Exercise directions
Output the data entries as a numbered list. Begin at the first line and stop after the line that contains "Delete the cPanel". Leave out any blank lines.

Data entries
-- START --

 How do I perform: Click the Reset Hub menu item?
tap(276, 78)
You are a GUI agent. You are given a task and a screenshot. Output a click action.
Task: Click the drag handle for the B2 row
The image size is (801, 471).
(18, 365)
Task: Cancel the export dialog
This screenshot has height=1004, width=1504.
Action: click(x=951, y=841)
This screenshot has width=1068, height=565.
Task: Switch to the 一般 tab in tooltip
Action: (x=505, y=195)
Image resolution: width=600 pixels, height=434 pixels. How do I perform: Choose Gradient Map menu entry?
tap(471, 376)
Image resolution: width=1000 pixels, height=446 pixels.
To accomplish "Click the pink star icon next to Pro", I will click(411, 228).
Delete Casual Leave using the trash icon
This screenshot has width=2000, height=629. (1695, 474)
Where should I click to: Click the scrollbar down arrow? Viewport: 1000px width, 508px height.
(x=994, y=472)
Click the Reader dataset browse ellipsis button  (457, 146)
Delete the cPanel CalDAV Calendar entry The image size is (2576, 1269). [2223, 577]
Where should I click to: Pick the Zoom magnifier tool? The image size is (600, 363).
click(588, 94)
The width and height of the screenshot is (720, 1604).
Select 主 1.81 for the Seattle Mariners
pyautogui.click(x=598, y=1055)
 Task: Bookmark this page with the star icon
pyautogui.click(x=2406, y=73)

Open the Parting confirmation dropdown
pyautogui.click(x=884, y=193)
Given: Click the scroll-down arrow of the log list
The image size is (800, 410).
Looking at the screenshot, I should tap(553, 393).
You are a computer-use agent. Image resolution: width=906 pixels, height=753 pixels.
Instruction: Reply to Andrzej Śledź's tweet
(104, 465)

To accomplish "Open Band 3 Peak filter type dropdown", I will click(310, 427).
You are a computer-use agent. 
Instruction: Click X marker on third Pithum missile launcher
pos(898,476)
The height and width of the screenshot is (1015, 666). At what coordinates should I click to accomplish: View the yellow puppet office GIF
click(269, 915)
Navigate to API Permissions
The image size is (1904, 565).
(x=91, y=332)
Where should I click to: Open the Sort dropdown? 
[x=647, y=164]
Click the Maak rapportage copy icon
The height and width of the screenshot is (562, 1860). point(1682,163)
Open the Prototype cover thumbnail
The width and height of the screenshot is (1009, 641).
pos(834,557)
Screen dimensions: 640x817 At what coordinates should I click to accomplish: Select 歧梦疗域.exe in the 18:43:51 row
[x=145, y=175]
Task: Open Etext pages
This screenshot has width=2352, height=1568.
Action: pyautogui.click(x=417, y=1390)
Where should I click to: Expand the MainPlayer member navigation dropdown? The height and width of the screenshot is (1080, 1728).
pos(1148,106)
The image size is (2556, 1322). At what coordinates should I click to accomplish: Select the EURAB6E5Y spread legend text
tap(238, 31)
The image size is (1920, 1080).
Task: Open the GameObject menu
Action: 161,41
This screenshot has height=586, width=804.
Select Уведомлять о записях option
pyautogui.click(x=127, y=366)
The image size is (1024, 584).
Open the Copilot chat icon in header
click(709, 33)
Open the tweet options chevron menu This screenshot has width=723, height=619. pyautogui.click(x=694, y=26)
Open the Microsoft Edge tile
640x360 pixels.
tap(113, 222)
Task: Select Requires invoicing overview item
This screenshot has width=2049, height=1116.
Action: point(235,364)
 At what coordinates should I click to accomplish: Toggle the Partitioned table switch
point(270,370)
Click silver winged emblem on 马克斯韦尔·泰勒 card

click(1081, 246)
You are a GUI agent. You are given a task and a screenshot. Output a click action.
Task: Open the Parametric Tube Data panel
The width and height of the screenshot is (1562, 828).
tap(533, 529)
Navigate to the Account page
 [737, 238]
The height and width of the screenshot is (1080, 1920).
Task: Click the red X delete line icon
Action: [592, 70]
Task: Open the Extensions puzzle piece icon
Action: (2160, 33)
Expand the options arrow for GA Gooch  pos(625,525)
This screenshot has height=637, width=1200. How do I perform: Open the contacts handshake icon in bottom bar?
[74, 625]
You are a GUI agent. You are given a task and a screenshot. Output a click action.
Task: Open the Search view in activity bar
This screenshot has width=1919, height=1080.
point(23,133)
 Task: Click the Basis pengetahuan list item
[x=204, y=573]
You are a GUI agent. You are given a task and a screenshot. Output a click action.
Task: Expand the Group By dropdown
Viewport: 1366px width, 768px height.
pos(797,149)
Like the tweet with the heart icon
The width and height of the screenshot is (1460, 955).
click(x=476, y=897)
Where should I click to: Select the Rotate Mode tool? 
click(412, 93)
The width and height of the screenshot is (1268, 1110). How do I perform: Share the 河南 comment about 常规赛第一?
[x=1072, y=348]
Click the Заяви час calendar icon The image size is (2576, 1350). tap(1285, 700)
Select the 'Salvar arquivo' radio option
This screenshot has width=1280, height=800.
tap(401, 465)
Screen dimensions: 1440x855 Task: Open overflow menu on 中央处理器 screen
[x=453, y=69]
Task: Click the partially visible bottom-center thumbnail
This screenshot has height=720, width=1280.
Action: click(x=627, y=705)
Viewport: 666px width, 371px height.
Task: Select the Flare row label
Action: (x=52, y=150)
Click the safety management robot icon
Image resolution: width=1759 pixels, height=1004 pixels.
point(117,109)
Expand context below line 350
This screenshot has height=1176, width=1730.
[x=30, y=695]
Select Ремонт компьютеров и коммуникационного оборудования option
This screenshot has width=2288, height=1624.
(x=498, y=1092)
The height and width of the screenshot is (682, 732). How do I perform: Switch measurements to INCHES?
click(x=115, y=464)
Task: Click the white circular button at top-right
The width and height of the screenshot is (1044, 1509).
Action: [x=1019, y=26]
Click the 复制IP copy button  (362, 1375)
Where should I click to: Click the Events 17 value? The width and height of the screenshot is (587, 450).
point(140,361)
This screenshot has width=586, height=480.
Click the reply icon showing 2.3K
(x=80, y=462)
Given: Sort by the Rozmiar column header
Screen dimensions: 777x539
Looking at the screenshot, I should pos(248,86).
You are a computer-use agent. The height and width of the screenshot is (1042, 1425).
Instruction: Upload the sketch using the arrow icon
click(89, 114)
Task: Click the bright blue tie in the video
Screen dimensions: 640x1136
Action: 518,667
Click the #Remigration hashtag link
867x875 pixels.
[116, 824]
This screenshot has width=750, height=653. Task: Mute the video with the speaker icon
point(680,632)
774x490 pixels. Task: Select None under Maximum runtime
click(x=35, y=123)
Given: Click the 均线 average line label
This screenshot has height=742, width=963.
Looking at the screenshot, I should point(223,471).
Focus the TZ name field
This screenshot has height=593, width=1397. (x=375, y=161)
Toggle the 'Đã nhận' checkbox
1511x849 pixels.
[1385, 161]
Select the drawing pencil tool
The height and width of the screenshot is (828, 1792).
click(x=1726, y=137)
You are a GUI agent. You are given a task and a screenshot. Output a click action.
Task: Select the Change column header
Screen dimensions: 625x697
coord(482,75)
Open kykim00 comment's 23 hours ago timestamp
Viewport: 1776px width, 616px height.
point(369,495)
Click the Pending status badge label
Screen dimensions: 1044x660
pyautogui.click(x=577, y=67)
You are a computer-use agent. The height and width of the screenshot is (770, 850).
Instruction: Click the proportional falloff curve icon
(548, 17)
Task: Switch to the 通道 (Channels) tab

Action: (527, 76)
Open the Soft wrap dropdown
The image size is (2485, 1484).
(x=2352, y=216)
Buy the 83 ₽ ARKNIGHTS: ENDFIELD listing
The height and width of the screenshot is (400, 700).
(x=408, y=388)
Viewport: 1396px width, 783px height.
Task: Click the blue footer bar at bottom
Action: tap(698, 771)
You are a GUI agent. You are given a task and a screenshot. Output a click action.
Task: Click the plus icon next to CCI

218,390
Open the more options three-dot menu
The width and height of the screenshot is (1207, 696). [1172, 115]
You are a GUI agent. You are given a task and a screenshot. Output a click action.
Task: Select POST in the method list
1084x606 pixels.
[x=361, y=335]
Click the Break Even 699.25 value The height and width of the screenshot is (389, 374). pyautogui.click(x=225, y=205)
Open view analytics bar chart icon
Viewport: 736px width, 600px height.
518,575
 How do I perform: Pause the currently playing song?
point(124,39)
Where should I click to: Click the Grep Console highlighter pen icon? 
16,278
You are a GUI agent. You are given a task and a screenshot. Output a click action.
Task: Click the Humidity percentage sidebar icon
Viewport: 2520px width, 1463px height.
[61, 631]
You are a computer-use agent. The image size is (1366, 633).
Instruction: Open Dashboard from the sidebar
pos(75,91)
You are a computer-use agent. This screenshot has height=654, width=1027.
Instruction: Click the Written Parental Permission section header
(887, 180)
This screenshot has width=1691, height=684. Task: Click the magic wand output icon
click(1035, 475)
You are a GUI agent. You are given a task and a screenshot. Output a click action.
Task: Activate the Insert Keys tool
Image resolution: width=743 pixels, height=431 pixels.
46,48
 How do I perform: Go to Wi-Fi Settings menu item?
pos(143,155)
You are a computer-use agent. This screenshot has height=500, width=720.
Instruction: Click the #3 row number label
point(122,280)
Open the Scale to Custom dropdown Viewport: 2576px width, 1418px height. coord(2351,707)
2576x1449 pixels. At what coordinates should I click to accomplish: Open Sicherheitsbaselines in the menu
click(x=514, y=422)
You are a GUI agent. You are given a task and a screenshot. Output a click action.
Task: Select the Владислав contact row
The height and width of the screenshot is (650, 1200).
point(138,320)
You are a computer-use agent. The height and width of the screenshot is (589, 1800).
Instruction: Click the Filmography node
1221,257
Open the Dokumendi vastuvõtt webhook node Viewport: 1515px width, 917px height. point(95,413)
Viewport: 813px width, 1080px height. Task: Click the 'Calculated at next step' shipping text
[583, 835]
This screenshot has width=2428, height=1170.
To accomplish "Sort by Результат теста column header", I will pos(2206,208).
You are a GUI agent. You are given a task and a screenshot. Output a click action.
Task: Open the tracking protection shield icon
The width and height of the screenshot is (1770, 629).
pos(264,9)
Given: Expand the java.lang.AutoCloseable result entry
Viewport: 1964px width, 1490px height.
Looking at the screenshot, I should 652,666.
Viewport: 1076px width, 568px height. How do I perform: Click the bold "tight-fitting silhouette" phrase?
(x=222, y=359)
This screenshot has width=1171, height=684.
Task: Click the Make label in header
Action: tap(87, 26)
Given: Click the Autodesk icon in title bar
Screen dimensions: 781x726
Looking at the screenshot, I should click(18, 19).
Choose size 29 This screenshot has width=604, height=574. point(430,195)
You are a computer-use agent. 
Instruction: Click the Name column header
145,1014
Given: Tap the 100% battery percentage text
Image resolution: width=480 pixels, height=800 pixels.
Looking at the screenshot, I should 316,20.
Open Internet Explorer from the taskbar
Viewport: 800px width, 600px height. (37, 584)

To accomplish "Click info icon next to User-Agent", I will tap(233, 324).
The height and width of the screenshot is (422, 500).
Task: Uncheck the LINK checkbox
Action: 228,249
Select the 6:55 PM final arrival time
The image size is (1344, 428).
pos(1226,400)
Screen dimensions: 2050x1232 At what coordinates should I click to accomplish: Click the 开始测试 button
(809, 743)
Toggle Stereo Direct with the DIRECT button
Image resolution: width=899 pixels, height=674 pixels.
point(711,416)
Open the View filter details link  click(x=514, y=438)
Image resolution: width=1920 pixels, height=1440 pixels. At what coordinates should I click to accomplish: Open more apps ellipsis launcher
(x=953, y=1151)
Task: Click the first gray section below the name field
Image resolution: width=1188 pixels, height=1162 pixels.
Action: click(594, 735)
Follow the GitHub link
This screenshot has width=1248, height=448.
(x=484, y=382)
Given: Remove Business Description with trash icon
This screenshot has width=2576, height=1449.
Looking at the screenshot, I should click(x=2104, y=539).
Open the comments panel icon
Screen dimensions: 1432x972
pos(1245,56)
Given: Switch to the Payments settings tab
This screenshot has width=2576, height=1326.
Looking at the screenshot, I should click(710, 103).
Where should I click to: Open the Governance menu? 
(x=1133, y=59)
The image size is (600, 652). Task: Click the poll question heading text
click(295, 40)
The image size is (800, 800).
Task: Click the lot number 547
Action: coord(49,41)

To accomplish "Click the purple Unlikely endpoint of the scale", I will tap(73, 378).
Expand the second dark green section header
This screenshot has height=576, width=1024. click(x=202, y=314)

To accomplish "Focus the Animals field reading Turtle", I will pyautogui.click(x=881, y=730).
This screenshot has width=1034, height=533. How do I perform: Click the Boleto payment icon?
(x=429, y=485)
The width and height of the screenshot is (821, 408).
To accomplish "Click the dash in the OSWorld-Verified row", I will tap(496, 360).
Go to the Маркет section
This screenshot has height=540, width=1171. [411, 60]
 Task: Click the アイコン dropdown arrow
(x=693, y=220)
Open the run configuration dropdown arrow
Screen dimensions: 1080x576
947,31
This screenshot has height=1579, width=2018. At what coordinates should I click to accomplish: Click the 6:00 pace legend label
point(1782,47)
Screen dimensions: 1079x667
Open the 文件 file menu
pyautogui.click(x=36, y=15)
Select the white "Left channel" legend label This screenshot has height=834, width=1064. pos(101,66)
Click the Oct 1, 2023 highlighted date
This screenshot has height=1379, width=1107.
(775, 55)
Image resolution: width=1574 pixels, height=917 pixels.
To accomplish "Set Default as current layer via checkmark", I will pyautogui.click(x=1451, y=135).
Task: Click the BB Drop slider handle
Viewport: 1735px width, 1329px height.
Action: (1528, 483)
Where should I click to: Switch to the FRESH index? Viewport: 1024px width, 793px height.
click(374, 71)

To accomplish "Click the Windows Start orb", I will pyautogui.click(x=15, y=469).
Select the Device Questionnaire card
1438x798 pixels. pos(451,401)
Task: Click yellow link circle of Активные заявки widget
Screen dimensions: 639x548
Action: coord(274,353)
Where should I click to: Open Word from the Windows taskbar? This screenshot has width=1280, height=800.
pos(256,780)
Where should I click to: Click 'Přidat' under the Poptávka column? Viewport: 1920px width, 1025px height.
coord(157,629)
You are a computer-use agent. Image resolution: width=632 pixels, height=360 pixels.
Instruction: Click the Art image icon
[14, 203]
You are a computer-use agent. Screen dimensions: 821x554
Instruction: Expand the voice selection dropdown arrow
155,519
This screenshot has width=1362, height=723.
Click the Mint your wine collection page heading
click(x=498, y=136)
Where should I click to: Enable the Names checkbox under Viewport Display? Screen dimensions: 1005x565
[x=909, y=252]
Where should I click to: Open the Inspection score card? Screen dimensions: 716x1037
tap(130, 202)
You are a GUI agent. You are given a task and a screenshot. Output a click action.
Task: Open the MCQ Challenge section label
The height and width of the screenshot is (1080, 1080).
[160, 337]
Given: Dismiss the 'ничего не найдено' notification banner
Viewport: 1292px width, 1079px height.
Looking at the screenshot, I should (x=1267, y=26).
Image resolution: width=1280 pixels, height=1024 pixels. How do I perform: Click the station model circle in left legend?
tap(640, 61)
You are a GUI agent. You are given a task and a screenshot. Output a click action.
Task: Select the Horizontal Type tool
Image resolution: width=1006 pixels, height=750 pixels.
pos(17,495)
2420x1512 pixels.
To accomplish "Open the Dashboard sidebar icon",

-- END --

Solution for this problem
1.  How do I perform: Click the Reset Hub menu item?
2. tap(276, 78)
3. You are a GUI agent. You are given a task and a screenshot. Output a click action.
4. Task: Click the drag handle for the B2 row
5. The image size is (801, 471).
6. (18, 365)
7. Task: Cancel the export dialog
8. This screenshot has height=1004, width=1504.
9. Action: click(x=951, y=841)
10. This screenshot has width=1068, height=565.
11. Task: Switch to the 一般 tab in tooltip
12. Action: (x=505, y=195)
13. Image resolution: width=600 pixels, height=434 pixels. How do I perform: Choose Gradient Map menu entry?
14. tap(471, 376)
15. Image resolution: width=1000 pixels, height=446 pixels.
16. To accomplish "Click the pink star icon next to Pro", I will click(411, 228).
17. Delete Casual Leave using the trash icon
18. This screenshot has width=2000, height=629. (1695, 474)
19. Where should I click to: Click the scrollbar down arrow? Viewport: 1000px width, 508px height.
20. (x=994, y=472)
21. Click the Reader dataset browse ellipsis button  (457, 146)
22. Delete the cPanel CalDAV Calendar entry The image size is (2576, 1269). [2223, 577]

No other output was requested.